Algumas pessoas afirmaram para a polícia que o rapaz era catador de latinhas e costumava pedir comida nas casas da vizinhança. Quem mora no bairro destacou que o terreno onde o corpo foi encontrado é uma área particular, mas está cheio de galhadas e mato seco. A vegetação alta atrapalha a visibilidade, de modo que o crime ocorreu sem que houvesse testemunhas oculares. Segundo informações, o local também é usado como ponto de consumo de drogas.

Todos os indícios são de que a vítima tenha sido atraída para o terreno e lutado com os criminosos. Três tijolos com marcas de sangue foram encontrados na cena do crime, revelando que podem ter sido usados para matar o rapaz. Dois pares de sandálias também foram achados no local. Há marcas de sangue pelo caminho, por isso a polícia acredita na possibilidade de que o corpo tenha sido arrastado ou a vítima tenha caminhado por alguns metros, antes de cair.

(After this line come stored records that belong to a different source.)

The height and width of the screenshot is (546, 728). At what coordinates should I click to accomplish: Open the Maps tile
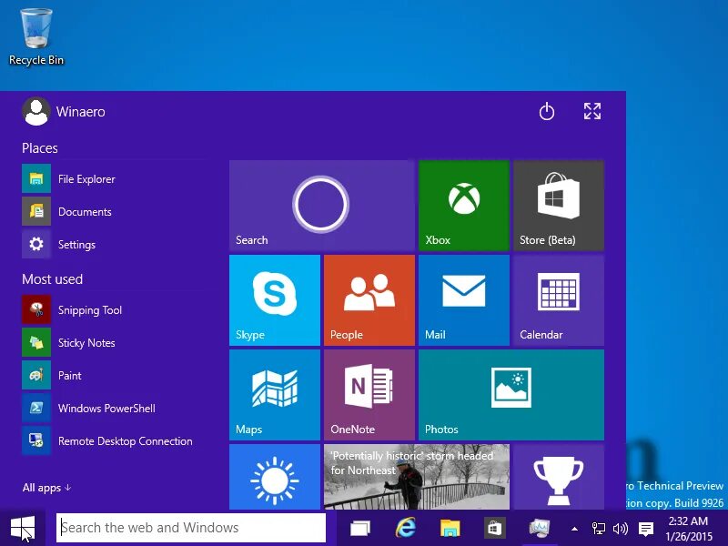tap(274, 394)
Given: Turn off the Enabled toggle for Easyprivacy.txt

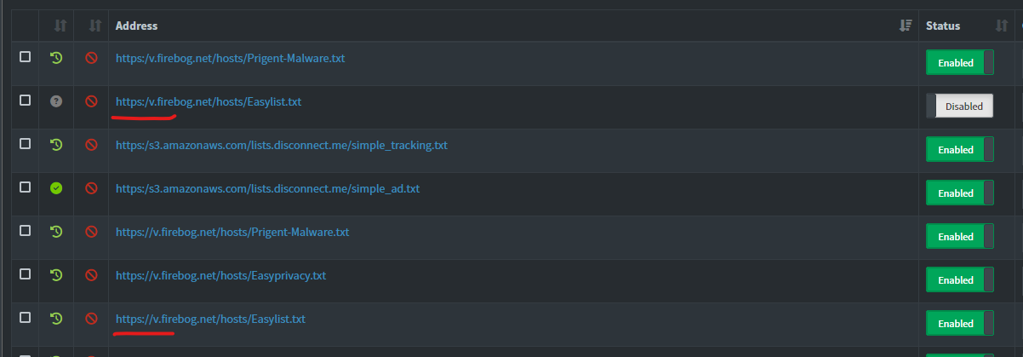Looking at the screenshot, I should pos(959,280).
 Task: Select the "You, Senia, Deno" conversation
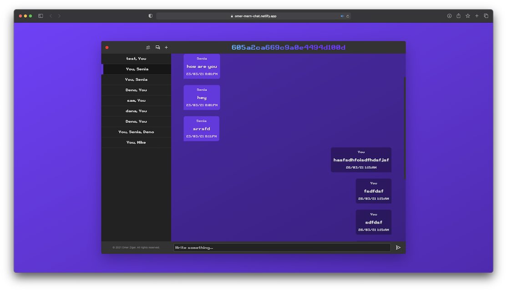(x=136, y=132)

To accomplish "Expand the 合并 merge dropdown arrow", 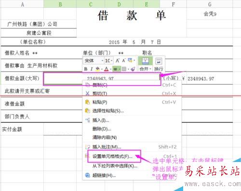I will (x=150, y=69).
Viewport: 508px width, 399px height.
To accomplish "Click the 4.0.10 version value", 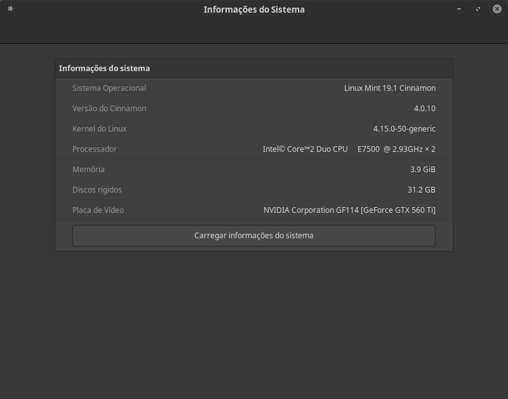I will pyautogui.click(x=424, y=109).
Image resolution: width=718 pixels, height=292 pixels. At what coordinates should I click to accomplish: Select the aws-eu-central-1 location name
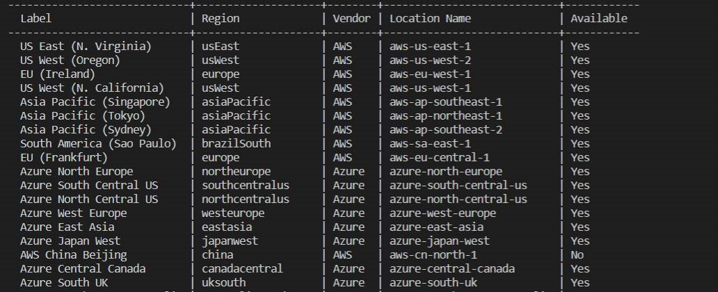[439, 158]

As marcas da violência se concentraram na cabeça, desfigurando o rosto da vítima que teve amassamento do crânio, além de um corte profundo na testa, maxilar e um braço quebrados, no entanto, não há perfuração de arma branca nem de arma de fogo.

A Polícia Militar foi acionada e compareceu ao local, isolando a área até a chegada dos agentes da Delegacia Geral de Homicídios (DGH) e do perito criminal. O rabecão do Instituto de Medicina Legal (IML) removeu o cadáver para ser submetido à necropsia.

Familiares da vítima não compareceram ao local do crime para fazer o reconhecimento ou informar a identidade do rapaz. Conforme o IML, até o fim da tarde de ontem, o corpo continuava sem identificação.